[[ Records shown open ]]

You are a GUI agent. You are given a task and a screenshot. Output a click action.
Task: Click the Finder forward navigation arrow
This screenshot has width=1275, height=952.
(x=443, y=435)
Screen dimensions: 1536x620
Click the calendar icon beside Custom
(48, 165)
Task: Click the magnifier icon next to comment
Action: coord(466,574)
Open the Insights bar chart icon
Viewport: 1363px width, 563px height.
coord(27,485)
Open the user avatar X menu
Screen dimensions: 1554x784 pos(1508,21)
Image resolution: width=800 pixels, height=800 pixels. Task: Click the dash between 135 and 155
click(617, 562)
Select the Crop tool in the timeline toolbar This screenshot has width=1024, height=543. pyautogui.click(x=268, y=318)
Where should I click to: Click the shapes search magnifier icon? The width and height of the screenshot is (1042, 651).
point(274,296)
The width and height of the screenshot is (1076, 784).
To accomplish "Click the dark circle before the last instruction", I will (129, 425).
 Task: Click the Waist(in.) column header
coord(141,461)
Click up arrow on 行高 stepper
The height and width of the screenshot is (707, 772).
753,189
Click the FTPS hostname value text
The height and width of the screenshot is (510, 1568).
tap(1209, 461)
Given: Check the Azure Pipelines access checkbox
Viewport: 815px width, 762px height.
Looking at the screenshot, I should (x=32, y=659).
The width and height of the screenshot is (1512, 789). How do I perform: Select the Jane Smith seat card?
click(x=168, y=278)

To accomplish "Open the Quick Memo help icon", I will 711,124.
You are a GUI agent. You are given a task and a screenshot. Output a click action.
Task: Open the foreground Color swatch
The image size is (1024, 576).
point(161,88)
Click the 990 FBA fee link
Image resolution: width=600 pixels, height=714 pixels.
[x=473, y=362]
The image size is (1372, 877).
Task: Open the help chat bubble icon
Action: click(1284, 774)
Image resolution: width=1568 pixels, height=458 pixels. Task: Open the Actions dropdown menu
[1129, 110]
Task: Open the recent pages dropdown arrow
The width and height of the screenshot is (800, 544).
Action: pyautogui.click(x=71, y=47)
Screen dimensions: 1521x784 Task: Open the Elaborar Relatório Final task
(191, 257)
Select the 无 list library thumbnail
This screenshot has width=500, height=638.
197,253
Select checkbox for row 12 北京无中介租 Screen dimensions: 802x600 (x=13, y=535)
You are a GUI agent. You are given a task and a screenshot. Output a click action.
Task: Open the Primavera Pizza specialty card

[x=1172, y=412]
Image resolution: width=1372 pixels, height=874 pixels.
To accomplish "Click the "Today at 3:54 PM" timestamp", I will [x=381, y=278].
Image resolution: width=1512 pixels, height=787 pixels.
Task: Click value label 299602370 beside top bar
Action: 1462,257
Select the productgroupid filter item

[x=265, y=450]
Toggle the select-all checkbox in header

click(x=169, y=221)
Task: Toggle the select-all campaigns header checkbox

[[ Records shown closed ]]

* _Exercise_
For this exercise, give every entry again exactly as it appears.

* _Result_
You are a GUI agent. You are given a task and a screenshot. Output a click action.
Task: Click the Finder forward navigation arrow
This screenshot has width=1275, height=952.
(x=443, y=435)
Screen dimensions: 1536x620
Click the calendar icon beside Custom
(48, 165)
Task: Click the magnifier icon next to comment
Action: coord(466,574)
Open the Insights bar chart icon
Viewport: 1363px width, 563px height.
coord(27,485)
Open the user avatar X menu
Screen dimensions: 1554x784 pos(1508,21)
Image resolution: width=800 pixels, height=800 pixels. Task: Click the dash between 135 and 155
click(617, 562)
Select the Crop tool in the timeline toolbar This screenshot has width=1024, height=543. pyautogui.click(x=268, y=318)
Where should I click to: Click the shapes search magnifier icon? The width and height of the screenshot is (1042, 651).
point(274,296)
The width and height of the screenshot is (1076, 784).
To accomplish "Click the dark circle before the last instruction", I will (129, 425).
 Task: Click the Waist(in.) column header
coord(141,461)
Click up arrow on 行高 stepper
The height and width of the screenshot is (707, 772).
753,189
Click the FTPS hostname value text
The height and width of the screenshot is (510, 1568).
tap(1209, 461)
Given: Check the Azure Pipelines access checkbox
Viewport: 815px width, 762px height.
Looking at the screenshot, I should (x=32, y=659).
The width and height of the screenshot is (1512, 789). How do I perform: Select the Jane Smith seat card?
click(x=168, y=278)

To accomplish "Open the Quick Memo help icon", I will 711,124.
You are a GUI agent. You are given a task and a screenshot. Output a click action.
Task: Open the foreground Color swatch
The image size is (1024, 576).
point(161,88)
Click the 990 FBA fee link
Image resolution: width=600 pixels, height=714 pixels.
[x=473, y=362]
The image size is (1372, 877).
Task: Open the help chat bubble icon
Action: click(1284, 774)
Image resolution: width=1568 pixels, height=458 pixels. Task: Open the Actions dropdown menu
[1129, 110]
Task: Open the recent pages dropdown arrow
The width and height of the screenshot is (800, 544).
Action: pyautogui.click(x=71, y=47)
Screen dimensions: 1521x784 Task: Open the Elaborar Relatório Final task
(191, 257)
Select the 无 list library thumbnail
This screenshot has width=500, height=638.
197,253
Select checkbox for row 12 北京无中介租 Screen dimensions: 802x600 (x=13, y=535)
You are a GUI agent. You are given a task and a screenshot. Output a click action.
Task: Open the Primavera Pizza specialty card

[x=1172, y=412]
Image resolution: width=1372 pixels, height=874 pixels.
To accomplish "Click the "Today at 3:54 PM" timestamp", I will [x=381, y=278].
Image resolution: width=1512 pixels, height=787 pixels.
Task: Click value label 299602370 beside top bar
Action: 1462,257
Select the productgroupid filter item

[x=265, y=450]
Toggle the select-all checkbox in header

click(x=169, y=221)
Task: Toggle the select-all campaigns header checkbox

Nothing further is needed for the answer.